Announcing CalWild’s Public Lands Equity and Resilience Program
By Chris Morrill, Executive Director
The conservation community launched the modern environmental movement. It was the catalyst for many of the environmental ethos we hold broadly today. From a National Parks system to the Clean Air and Clean Water Acts, these visionaries pushed us towards a world that protects its natural resources and values the wild beauty Americans are fortunate enough to enjoy.
However, we have also seen the movement’s legacy fail to embody the inclusive language it espoused in creating and protecting the federal public lands system.
For a long time the conservation movement has excluded, whether intentionally or not, many more diverse communities.
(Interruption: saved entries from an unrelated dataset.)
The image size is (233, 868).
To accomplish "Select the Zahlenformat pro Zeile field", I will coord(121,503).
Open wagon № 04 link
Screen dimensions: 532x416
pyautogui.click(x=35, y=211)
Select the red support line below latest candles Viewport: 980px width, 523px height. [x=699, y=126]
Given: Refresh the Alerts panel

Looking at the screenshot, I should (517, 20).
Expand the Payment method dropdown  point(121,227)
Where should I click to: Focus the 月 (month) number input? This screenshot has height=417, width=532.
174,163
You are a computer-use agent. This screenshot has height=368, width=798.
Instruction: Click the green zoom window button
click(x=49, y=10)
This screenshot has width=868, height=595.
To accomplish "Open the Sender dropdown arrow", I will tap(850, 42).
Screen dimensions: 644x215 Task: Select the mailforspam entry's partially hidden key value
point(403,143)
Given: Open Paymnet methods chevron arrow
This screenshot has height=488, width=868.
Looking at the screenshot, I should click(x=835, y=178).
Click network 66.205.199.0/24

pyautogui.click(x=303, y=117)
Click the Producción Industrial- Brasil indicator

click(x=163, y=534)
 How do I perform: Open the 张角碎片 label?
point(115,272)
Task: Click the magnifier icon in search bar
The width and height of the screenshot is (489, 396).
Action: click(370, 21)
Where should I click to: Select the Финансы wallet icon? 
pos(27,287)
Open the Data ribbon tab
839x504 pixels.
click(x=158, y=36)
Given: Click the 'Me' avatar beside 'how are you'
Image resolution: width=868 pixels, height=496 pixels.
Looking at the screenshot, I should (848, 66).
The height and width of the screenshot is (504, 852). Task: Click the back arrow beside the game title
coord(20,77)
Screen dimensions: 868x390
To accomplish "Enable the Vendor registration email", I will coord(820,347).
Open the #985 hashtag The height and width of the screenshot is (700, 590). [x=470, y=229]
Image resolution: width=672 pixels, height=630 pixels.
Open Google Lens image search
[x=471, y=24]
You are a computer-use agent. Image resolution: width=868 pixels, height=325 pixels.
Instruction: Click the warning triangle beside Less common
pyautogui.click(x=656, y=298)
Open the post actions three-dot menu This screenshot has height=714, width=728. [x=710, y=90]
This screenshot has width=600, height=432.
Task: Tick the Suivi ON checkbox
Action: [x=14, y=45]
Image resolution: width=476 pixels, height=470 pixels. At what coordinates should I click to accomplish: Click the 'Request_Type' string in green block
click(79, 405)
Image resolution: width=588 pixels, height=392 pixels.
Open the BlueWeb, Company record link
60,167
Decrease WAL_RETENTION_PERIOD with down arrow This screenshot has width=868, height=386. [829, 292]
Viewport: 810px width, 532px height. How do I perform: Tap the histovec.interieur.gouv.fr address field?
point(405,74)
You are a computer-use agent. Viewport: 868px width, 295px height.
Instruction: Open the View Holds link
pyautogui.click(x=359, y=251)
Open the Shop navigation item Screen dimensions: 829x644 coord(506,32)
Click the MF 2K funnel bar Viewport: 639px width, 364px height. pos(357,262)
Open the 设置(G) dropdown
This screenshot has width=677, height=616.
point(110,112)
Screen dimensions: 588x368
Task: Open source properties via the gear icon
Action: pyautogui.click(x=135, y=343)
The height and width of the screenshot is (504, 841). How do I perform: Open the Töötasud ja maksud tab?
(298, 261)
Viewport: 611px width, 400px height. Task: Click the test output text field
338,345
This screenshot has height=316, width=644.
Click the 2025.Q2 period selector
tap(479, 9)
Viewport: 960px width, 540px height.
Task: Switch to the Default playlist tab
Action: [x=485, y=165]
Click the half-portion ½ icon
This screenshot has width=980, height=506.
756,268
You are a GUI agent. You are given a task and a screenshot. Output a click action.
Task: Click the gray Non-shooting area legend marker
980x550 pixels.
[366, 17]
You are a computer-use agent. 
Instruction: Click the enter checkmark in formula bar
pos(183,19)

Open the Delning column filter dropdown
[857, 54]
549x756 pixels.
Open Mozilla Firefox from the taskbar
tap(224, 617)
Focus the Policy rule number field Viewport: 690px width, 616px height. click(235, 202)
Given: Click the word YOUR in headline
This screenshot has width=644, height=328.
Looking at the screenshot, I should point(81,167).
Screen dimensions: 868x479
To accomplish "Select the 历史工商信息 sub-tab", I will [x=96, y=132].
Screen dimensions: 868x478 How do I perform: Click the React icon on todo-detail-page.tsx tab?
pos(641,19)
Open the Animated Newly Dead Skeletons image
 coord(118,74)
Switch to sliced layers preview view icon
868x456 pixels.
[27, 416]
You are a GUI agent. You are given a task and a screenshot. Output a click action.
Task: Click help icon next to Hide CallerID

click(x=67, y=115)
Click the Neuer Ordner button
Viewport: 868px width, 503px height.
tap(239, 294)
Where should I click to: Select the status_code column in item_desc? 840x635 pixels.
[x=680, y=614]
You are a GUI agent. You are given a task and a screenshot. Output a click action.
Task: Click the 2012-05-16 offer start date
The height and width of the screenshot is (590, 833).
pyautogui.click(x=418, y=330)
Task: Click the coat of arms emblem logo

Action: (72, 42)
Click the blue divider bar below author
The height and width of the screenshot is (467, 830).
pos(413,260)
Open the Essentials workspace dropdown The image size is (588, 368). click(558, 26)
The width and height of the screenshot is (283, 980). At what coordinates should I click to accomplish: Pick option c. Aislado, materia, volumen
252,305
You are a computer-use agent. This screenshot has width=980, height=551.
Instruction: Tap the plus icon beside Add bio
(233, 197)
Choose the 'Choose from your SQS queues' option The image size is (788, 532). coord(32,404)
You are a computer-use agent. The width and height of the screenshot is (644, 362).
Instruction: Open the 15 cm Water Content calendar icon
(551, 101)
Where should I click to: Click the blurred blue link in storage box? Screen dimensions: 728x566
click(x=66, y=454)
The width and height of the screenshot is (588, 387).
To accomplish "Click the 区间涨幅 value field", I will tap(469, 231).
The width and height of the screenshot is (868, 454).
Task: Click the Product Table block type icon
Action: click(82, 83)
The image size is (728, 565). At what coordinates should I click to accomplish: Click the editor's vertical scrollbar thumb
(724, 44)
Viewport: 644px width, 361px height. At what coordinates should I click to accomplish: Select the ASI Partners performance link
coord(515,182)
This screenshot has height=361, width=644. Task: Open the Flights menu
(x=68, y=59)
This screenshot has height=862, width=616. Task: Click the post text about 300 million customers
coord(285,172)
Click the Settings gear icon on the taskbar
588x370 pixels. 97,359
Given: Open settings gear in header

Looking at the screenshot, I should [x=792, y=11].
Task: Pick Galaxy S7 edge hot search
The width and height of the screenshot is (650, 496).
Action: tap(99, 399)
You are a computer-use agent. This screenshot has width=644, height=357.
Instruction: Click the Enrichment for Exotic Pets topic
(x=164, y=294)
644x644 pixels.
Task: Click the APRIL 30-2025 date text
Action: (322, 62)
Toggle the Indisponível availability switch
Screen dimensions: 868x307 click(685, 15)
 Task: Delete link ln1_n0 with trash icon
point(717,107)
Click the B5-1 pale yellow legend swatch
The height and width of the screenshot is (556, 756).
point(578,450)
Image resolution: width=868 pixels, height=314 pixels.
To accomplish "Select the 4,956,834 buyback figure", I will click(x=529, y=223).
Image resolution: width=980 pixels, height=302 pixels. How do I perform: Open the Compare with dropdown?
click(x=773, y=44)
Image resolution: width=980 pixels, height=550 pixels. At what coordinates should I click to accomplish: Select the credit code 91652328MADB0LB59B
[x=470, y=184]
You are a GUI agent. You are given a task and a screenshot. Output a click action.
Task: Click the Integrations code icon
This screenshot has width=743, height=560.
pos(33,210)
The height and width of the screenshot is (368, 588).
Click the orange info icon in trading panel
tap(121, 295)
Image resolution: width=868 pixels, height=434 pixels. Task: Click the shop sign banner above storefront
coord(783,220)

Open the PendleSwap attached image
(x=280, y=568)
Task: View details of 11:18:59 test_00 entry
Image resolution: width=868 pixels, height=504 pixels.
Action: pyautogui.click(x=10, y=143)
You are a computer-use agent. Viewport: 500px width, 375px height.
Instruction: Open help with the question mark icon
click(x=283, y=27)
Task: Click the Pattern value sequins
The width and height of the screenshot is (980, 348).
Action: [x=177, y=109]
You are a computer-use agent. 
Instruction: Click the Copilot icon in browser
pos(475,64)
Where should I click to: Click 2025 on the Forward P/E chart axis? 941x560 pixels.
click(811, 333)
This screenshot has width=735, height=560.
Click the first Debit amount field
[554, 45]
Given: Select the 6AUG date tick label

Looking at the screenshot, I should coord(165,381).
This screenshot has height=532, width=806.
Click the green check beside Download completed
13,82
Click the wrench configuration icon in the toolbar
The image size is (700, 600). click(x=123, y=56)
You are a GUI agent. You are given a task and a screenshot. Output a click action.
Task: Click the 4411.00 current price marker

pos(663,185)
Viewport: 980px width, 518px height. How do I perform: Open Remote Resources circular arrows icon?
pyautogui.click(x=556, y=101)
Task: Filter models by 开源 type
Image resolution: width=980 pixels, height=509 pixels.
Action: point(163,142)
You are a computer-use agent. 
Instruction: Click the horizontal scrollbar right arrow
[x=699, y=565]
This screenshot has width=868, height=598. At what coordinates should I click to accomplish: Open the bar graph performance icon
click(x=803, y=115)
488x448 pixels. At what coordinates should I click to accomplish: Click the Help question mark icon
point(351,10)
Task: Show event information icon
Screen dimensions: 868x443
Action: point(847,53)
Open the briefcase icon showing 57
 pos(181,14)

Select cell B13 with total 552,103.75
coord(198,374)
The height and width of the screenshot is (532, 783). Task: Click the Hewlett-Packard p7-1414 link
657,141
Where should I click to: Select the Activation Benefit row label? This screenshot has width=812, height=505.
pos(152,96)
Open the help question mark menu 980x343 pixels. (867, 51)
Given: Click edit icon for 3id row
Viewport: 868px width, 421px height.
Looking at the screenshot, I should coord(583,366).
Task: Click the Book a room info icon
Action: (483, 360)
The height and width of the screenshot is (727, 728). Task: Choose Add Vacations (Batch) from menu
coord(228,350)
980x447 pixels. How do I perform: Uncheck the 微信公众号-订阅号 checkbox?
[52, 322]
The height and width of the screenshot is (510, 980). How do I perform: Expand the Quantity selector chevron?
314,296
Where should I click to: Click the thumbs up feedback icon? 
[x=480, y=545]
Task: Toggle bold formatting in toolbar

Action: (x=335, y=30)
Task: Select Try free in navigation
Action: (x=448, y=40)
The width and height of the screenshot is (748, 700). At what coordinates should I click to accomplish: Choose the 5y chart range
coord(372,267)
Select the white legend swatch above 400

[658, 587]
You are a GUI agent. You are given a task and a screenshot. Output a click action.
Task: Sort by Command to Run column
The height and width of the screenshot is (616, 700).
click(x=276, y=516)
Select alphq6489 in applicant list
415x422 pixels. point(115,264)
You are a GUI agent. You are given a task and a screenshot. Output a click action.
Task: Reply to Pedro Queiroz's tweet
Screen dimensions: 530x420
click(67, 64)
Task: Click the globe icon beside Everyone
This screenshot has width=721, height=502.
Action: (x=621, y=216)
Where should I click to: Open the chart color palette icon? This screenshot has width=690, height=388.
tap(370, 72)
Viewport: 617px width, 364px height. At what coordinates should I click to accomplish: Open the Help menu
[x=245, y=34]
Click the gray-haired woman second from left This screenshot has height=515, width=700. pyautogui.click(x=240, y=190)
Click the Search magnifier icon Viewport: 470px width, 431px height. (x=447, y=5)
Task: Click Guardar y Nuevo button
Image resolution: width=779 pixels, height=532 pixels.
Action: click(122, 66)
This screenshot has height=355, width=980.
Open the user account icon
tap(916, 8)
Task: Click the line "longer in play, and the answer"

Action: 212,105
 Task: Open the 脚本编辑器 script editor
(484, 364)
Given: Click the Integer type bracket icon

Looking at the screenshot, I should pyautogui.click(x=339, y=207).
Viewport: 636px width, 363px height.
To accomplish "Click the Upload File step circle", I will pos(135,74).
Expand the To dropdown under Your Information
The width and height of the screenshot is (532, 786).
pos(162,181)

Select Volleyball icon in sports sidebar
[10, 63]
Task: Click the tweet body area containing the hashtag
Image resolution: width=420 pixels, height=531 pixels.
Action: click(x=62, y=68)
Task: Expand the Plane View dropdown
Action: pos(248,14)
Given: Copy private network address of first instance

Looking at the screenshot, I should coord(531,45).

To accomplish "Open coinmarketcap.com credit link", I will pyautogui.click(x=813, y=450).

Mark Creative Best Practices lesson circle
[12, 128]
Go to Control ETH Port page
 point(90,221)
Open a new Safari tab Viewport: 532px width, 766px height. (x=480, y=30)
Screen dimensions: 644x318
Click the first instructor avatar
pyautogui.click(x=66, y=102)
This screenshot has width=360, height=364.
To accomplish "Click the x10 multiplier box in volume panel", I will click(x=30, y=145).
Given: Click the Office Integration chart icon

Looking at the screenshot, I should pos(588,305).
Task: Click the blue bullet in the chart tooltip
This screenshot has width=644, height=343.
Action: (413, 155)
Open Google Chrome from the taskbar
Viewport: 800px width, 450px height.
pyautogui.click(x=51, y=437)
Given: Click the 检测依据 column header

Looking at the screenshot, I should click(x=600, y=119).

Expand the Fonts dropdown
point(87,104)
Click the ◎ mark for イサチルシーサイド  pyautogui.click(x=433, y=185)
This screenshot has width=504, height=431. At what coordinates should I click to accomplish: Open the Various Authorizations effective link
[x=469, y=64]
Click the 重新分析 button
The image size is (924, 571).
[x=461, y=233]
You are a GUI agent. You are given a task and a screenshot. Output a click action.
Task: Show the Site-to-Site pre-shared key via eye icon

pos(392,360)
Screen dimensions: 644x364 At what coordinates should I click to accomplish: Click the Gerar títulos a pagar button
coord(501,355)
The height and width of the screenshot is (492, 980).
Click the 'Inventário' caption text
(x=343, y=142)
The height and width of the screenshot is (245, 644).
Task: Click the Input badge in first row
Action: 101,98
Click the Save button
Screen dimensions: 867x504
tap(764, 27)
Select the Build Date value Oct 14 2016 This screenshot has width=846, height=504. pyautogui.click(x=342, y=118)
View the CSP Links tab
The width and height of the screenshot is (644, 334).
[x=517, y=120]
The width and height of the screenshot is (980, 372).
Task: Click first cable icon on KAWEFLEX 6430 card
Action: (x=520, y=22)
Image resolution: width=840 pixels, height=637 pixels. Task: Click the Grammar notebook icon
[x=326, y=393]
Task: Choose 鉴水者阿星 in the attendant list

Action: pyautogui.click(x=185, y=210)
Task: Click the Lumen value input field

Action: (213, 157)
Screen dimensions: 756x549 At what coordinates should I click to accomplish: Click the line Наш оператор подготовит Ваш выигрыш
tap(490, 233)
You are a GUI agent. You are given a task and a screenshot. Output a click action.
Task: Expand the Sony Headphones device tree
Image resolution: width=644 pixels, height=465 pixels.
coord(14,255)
This has resulted in a much whiter, older, and wealthier movement than necessary to achieve the long-term protections we covet.
Our work today is to re-interpret the ethos of those early conservationists and acknowledge mistakes and missteps. In so doing we can build a conservation community that can not only withstand demographic, economic, and political change, but can also more fully embody the notion of lands managed for the “public”.
CalWild has worked for years to empower local groups and activists to protect the places they love. That approach has resulted in 13 million acres of wilderness and 1,500 miles of wild and scenic rivers protected.
While developing our most recent public lands proposals, we have worked to engage these neglected groups and stakeholders. First developed as part of our northwest campaign, this big-tent approach seeks to empower these historically marginalized voices.
Engaging these groups is not a secondary part of our campaigns, but instead the core element of any campaign or project we work on.
CalWild prioritizes those stakeholders that hold strong conservation values but have not always been included. We do our best to empower them in public lands advocacy.
However, when we look to what the future of the conservation community could and should look like, this internal prioritization seems insufficient. That is why in November the CalWild Board adopted our first Equity and Inclusion Statement.
It is also why I’m proud to launch CalWild’s Public Lands Equity and Resilience Program (PLER).
The PLER Program will focus on new demographics and geographies, as we look to expand the conservation community and assemble a group of public lands advocates that will better represent 21st century California.
Our first move as part of this program was prioritizing the hiring of CalWild’s first San Joaquin Valley Organizer, André Sanchez.
The San Joaquin Valley is home to the public lands of the southern Sierra and includes many areas of the Central Coast including the Carrizo Plan National Monument, the Diablo Range, and Los Padres National Forest. The Valley’s large Latino population uses public lands extensively and has always valued natural places.
André’s work will focus on connecting with many of the groups and individuals in the region. He will help them develop the tools to translate the use and community value of nature into mainstream public lands advocacy on their terms.
Our Public Lands Equity and Resilience Program will not only prioritize certain geographies and demographics. The program will also guide our strategy for all current and future campaigns.
Improving our work in this way will help our campaigns reflect the needs of all the stakeholders looking to protect California’s public lands and begin to build a more inclusive, just, and effective conservation movement for generations to come.